Opening up an Industrial Machine to Incidental Art

The industrial machine is a black box between designers and users. It is an imaginary border dividing craft and design. The works of Olivier van Herpt, however, pry apart the machine, expanding this unit for standardised production into a platform for creative exploration.

“3D printing sometimes feels rather ‘kil.’ Kil is a Dutch word meaning cold, clinical, without feeling, an absence of humanity to some extent. 

By introducing elements of randomness I wanted to reintroduce error, a human touch and stochasticity. I wanted repeatability and precision but found I also needed mistakes”.

3D printing lets one manufacture many different forms, textures and colors that otherwise would not be possible. By developing a 3D printing process for a more noble and beautiful material, ceramics, I was able to make these fragile and fine objects.

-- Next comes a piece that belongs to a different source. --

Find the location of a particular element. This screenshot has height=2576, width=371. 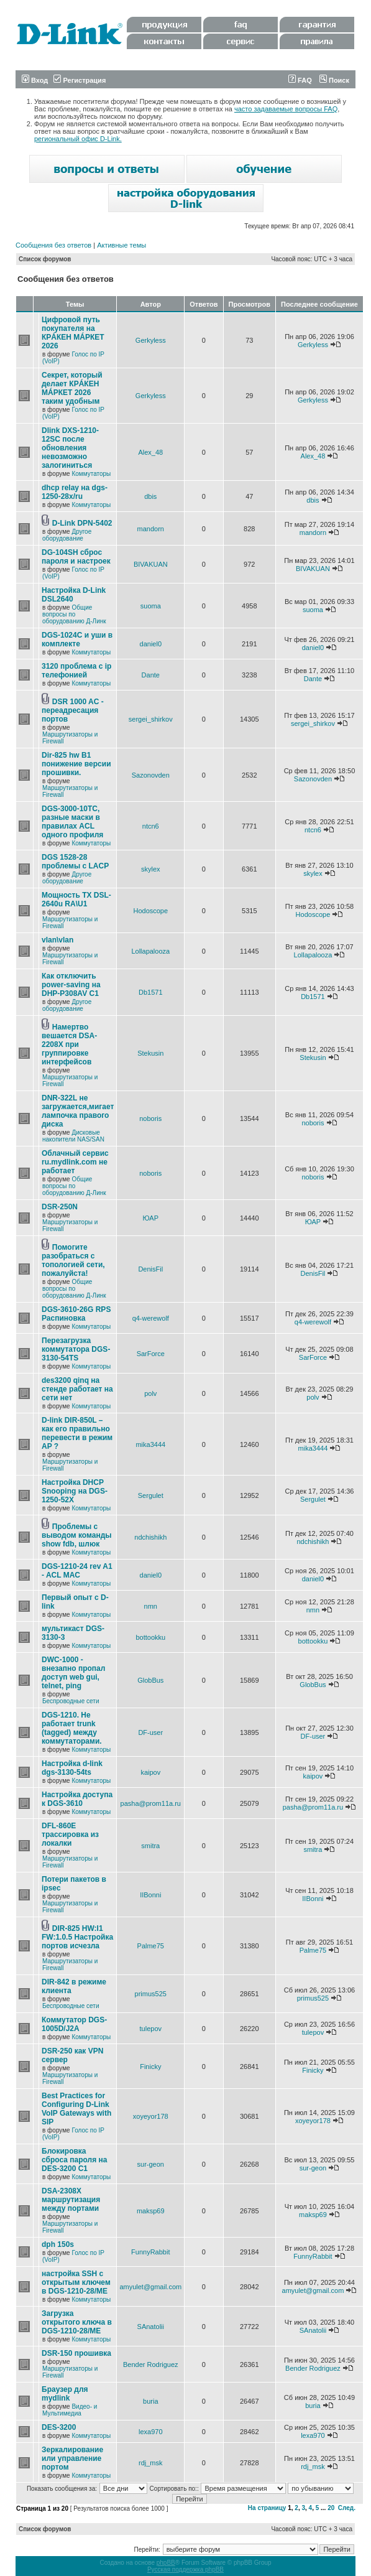

Зеркалирование или управление портом is located at coordinates (72, 2458).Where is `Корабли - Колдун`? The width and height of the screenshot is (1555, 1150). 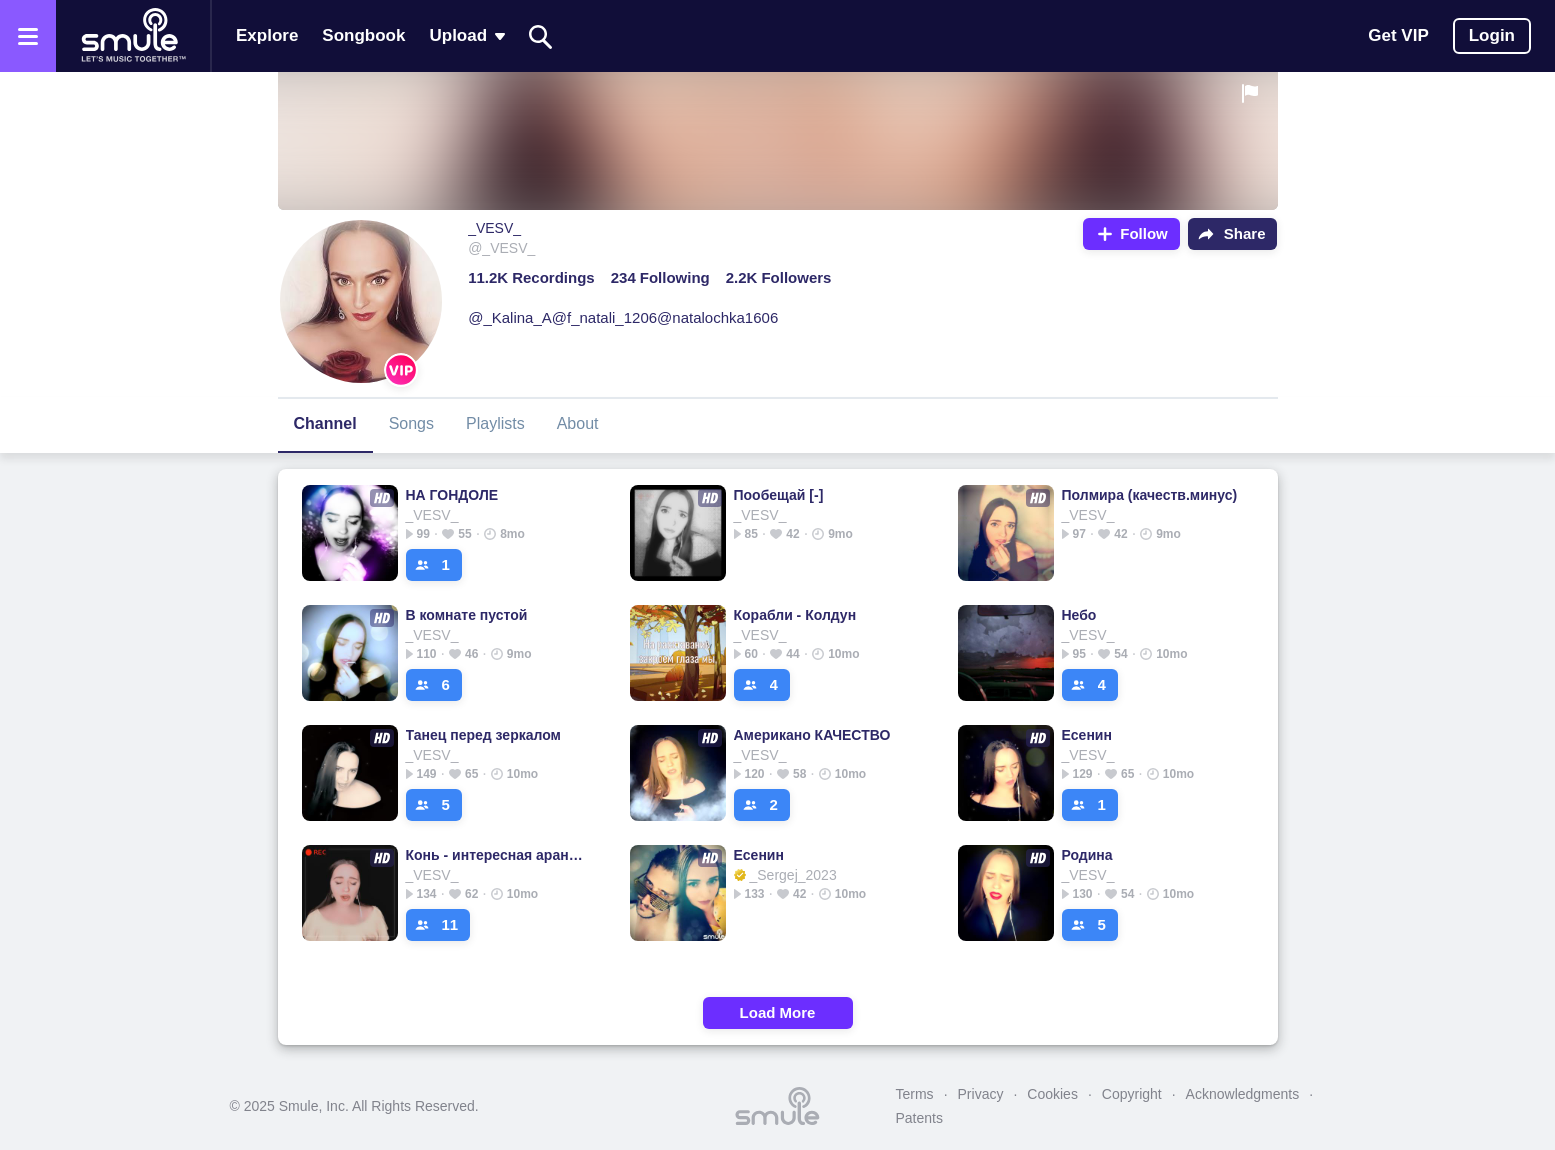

Olivier uses environmental inputs during the 3D printing process to add randomness to the finished work.  Collaborating with a sound designer, he placed a large speaker under the printer platform and played a soundscape during the ceramic printing, causing vibrations that were captured and preserved in the walls of the vessel. 

“Adaptive Manufacturing” says van Herpt brings “External information measured by sensors and translated into specific behaviours of the printer through software.

You could call it a sensory machine that feels its environment, translating input into a document of a specific time, location or raw material”.